** Opening Data to use block **

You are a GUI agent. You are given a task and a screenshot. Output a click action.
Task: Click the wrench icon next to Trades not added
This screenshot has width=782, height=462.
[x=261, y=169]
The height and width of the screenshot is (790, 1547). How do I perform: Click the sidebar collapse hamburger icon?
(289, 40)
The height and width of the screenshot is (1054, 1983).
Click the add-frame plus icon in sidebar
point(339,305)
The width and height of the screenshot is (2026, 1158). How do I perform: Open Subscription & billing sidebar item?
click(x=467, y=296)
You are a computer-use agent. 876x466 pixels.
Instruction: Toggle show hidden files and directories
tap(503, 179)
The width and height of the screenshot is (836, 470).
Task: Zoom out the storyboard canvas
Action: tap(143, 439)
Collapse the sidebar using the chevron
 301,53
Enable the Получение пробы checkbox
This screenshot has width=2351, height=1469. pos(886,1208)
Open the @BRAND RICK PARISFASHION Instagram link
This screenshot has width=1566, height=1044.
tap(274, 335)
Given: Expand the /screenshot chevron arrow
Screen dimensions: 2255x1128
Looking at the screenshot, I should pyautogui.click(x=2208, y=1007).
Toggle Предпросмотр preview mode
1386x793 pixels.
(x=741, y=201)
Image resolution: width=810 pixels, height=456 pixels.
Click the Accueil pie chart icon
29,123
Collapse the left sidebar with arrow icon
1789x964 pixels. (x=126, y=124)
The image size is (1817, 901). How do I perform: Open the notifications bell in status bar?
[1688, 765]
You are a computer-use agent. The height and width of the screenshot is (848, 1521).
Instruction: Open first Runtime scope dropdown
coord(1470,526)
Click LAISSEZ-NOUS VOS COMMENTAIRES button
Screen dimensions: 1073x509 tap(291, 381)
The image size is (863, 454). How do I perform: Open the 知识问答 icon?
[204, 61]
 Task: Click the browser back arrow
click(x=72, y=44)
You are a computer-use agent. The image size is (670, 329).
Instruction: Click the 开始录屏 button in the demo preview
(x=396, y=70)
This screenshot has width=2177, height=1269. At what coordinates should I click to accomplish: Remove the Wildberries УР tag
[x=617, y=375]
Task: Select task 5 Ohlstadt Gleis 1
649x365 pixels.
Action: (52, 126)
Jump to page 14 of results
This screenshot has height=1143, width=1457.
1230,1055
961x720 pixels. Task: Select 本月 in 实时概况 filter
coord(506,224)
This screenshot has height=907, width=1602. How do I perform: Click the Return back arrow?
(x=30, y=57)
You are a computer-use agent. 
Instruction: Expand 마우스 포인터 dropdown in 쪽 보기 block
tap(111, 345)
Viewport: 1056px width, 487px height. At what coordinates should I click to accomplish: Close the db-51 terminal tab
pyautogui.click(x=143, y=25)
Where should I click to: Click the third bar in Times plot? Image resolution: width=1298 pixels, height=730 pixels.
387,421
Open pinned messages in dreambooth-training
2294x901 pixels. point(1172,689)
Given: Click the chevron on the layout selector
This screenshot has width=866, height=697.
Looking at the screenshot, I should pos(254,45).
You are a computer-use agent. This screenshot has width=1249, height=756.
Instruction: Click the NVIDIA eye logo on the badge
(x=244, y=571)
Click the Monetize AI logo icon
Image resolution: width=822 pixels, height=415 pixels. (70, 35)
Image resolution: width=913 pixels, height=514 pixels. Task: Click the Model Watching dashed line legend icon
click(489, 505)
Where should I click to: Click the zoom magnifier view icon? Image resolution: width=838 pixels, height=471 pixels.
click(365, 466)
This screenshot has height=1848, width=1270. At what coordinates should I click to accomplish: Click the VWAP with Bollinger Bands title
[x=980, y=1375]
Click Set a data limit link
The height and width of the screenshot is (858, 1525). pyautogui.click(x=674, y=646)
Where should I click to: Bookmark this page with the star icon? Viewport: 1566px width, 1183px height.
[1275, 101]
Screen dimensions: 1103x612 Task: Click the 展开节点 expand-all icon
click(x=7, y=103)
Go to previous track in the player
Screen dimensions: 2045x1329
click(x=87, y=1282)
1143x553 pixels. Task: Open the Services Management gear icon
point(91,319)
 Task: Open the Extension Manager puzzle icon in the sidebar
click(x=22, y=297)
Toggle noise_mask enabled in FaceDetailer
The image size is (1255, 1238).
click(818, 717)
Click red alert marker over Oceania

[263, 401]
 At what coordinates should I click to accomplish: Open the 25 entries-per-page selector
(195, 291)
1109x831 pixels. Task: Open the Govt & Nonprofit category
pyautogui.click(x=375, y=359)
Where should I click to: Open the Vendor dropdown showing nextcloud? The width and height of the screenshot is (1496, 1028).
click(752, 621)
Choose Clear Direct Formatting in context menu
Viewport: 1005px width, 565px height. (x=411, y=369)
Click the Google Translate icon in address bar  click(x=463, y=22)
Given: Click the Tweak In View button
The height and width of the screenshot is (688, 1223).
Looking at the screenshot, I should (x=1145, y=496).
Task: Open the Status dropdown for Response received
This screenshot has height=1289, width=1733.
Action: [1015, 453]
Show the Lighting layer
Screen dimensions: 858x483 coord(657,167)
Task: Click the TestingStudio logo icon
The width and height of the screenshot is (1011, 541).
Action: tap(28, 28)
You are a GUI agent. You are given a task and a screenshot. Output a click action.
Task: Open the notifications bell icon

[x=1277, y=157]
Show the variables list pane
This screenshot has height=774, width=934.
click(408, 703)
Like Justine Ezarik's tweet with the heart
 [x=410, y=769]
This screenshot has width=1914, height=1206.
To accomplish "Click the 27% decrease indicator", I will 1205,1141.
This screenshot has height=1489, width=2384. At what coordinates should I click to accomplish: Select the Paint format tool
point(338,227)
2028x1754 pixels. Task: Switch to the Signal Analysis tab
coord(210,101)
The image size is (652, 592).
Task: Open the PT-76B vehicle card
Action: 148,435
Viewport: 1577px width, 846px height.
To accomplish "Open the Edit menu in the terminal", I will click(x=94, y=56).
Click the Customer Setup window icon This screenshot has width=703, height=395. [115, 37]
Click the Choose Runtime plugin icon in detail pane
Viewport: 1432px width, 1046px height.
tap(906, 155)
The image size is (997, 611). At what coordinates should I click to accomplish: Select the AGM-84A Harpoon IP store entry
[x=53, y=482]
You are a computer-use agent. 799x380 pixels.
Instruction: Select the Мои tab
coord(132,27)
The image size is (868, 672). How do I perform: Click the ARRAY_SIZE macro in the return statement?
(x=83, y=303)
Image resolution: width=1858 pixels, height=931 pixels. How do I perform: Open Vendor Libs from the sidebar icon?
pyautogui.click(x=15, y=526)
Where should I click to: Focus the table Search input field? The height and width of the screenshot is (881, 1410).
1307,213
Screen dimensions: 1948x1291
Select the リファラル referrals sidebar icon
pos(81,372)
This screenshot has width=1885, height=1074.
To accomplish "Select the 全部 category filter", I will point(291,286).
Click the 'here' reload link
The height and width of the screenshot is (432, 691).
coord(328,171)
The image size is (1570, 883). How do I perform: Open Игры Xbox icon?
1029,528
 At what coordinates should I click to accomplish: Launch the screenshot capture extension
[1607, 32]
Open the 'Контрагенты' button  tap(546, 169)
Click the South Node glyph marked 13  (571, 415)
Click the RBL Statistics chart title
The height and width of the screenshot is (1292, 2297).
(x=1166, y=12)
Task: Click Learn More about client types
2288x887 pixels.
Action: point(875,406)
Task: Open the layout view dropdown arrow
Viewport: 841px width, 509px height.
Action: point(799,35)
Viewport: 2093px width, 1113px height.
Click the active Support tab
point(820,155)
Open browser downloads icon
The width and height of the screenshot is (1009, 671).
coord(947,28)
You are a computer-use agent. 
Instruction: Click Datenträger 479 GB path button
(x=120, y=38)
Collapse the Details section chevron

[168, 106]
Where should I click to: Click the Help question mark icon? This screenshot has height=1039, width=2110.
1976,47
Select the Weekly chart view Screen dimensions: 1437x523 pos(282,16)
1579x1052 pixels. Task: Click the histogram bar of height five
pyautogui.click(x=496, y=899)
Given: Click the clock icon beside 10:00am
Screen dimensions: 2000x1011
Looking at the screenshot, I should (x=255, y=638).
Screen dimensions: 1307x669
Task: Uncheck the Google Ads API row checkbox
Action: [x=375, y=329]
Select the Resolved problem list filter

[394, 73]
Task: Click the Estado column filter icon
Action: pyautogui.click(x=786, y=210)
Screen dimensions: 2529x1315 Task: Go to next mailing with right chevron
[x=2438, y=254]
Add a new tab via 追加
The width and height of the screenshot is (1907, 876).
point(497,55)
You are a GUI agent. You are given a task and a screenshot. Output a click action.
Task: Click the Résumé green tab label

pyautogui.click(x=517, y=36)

** Closing Data to use block **

■ To do
Every line above with the word "agent" is to be copied out.

■ Result
You are a GUI agent. You are given a task and a screenshot. Output a click action.
You are a computer-use agent. 876x466 pixels.
You are a computer-use agent. The height and width of the screenshot is (848, 1521).
You are a computer-use agent. The image size is (670, 329).
You are a computer-use agent. 
You are a computer-use agent. This screenshot has width=1249, height=756.
You are a GUI agent. You are given a task and a screenshot. Output a click action.
You are a computer-use agent. 799x380 pixels.
You are a computer-use agent. 
You are a GUI agent. You are given a task and a screenshot. Output a click action.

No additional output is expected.